Records excerpted from a collection:

———

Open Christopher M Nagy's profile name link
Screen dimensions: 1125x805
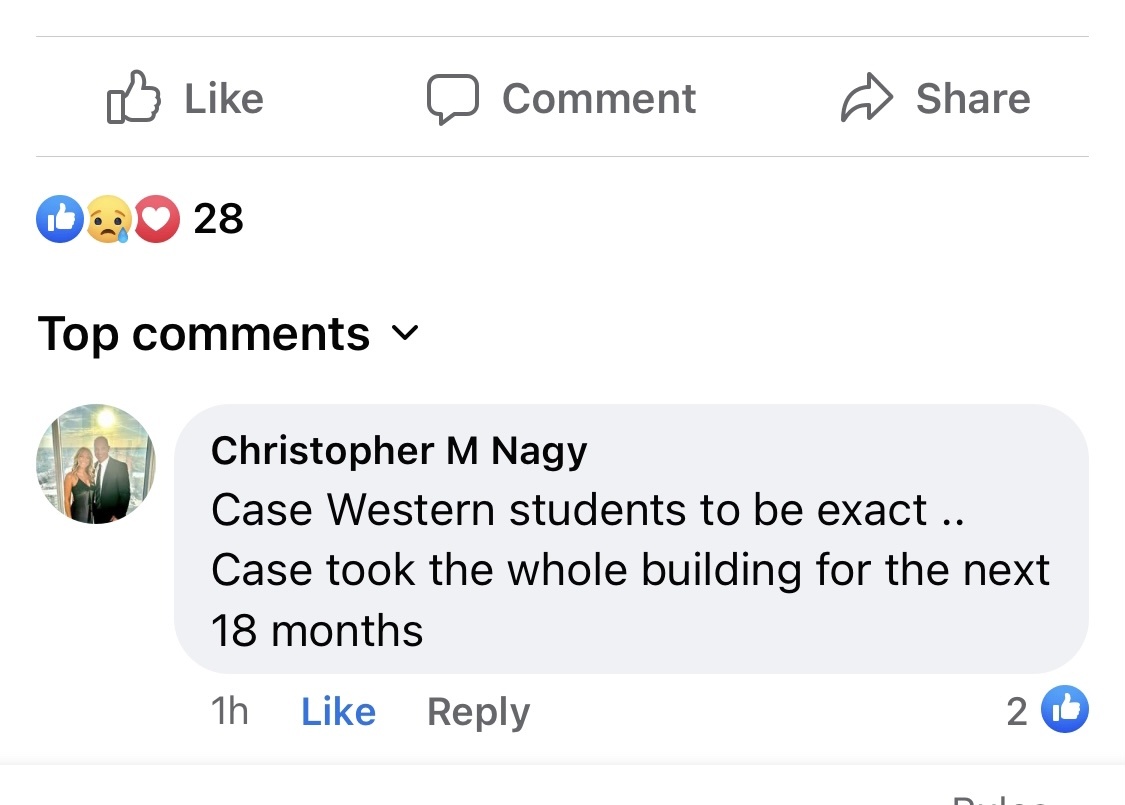point(399,451)
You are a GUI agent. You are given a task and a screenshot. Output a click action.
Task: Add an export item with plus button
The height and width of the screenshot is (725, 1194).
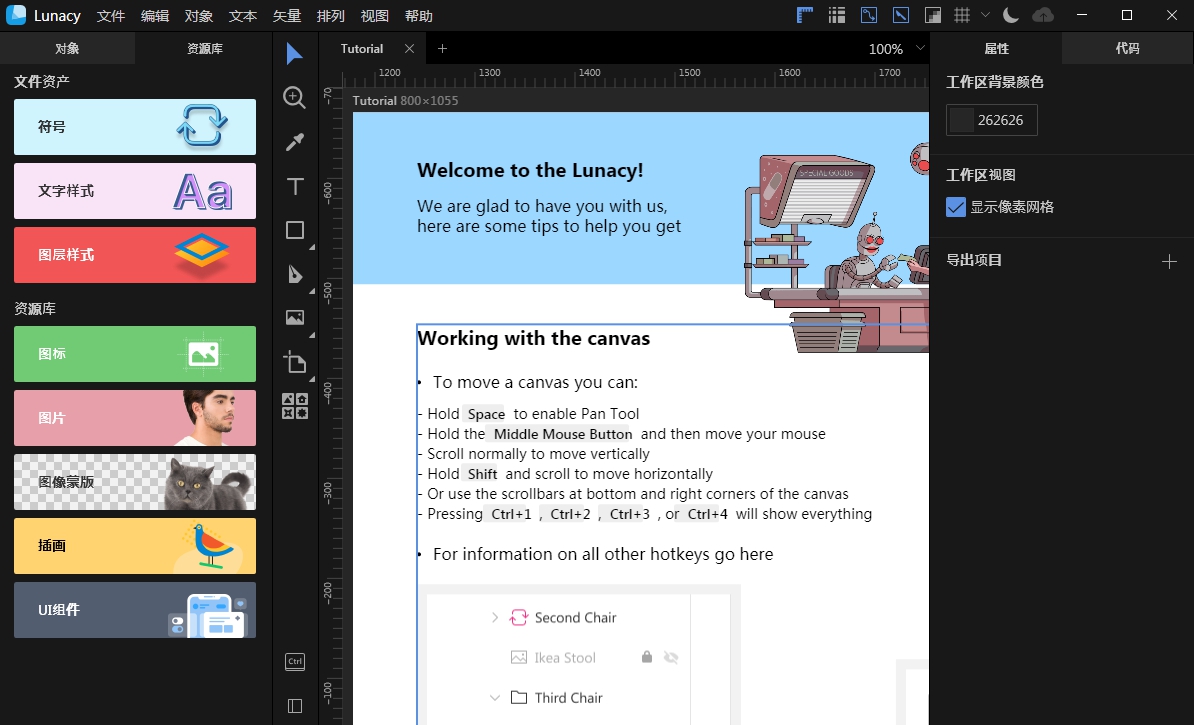pyautogui.click(x=1169, y=261)
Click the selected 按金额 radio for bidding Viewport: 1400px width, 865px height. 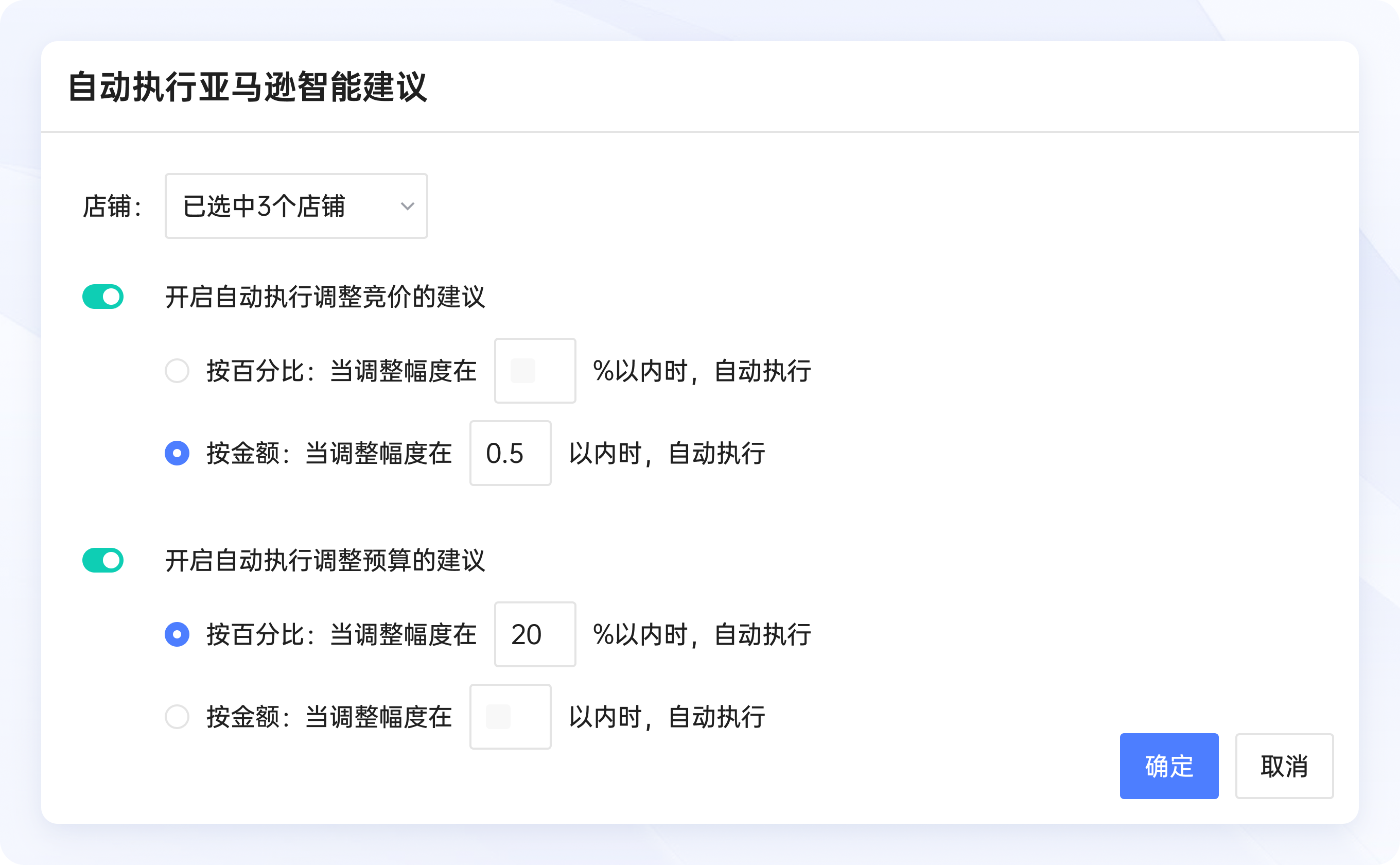[x=177, y=454]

———

**PROBLEM STATEMENT**
Repeat, exactly and in full, each line from the start of the data to the line that contains "Task: Add an export item with plus button". Pictures do not go in.

**YOUR RESPONSE**
Open Christopher M Nagy's profile name link
Screen dimensions: 1125x805
point(399,451)
You are a GUI agent. You are given a task and a screenshot. Output a click action.
Task: Add an export item with plus button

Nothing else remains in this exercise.